The City’s petition alleges that the value of the church’s 0.44 acre property, which consists of a one-story concrete church building and parking lot, is $695,000.  Negotiations opened with Faith Deliverance Temple, Inc. asking the City for approximately $35 million, plus the cost to purchase and renovate a replacement property.  The most the City has offered to pay for the property is $4 million.  The petition alleges that the construction and operation of the new stadium “constitutes a public purpose that will benefit the citizens of the City of Orlando and the general public by providing such a forum and by providing employment and increasing tourism within the City of Orlando, as well as improving the aesthetics and economic opportunities in the area.”

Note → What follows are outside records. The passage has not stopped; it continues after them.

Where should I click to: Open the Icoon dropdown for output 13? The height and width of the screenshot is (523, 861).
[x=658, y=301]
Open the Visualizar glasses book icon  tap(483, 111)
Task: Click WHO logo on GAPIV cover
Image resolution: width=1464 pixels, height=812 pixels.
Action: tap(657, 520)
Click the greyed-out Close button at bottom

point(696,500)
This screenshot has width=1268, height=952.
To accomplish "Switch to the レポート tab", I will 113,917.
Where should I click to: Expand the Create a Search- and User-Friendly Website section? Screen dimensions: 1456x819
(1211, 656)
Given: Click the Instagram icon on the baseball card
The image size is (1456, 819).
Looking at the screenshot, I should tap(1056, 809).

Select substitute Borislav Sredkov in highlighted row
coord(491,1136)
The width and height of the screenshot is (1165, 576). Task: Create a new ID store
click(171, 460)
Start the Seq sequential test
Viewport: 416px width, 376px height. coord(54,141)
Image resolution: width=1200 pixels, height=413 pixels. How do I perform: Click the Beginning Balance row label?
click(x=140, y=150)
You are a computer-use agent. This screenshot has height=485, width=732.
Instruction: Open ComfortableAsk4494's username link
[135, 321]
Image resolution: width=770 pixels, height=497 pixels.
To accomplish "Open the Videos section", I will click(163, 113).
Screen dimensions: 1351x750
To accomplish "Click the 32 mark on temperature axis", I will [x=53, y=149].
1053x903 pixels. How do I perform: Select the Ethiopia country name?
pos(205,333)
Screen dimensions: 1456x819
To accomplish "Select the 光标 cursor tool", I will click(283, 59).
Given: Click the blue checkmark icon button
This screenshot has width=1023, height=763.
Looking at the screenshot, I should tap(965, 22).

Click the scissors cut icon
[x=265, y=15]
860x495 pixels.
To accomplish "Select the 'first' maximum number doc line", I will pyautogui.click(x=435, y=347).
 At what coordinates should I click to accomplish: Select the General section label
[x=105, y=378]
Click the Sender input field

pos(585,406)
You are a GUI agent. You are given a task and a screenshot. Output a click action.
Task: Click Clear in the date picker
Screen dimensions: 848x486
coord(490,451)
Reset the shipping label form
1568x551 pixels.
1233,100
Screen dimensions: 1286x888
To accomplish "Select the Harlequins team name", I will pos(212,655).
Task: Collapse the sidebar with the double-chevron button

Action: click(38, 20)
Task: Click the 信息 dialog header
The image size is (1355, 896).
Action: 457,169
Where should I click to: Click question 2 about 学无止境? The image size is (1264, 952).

Cities, like Orlando, which use eminent domain to take property owned by a religious institution may wish to consider whether the taking could give rise to an action under the Religious Land Use and Institutionalized Persons Act (RLUIPA).  RLUIPA’s substantial burden provision applies to any “land use regulation,” which the Act defines as “a zoning or landmarking law, or the application of such a law, that limits or restricts a claimant’s use or development of land (including a structure affixed to land), if the claimant has an ownership, leasehold, easement, servitude, or other property interest in the regulated land or a contract or option to acquire such an interest.”  While most courts that have considered RLUIPA claims in eminent domain actions have concluded that the exercise of eminent domain power does not implicate RLUIPA, at least one court has found that it does.  See St. John’s United Church of Christ v. City of Chicago (7th Cir. 2007) (“if Congress had wanted to include eminent domain within RLUIPA, it would have said something.”); Congregation Adas Yerim v. City of New York (E.D.N.Y. Dec. 8, 2009) (eminent domain is not a “land use regulation” under RLUIPA); but see Cottonwood Christian Center v. Cypress Redevelopment Agency (C.D. Cal. 2002) (rejecting city’s argument that eminent domain is not a “land use regulation” under RLUIPA).  It is not yet clear whether Faith Deliverance Temple will challenge the City’s suit under RLUIPA.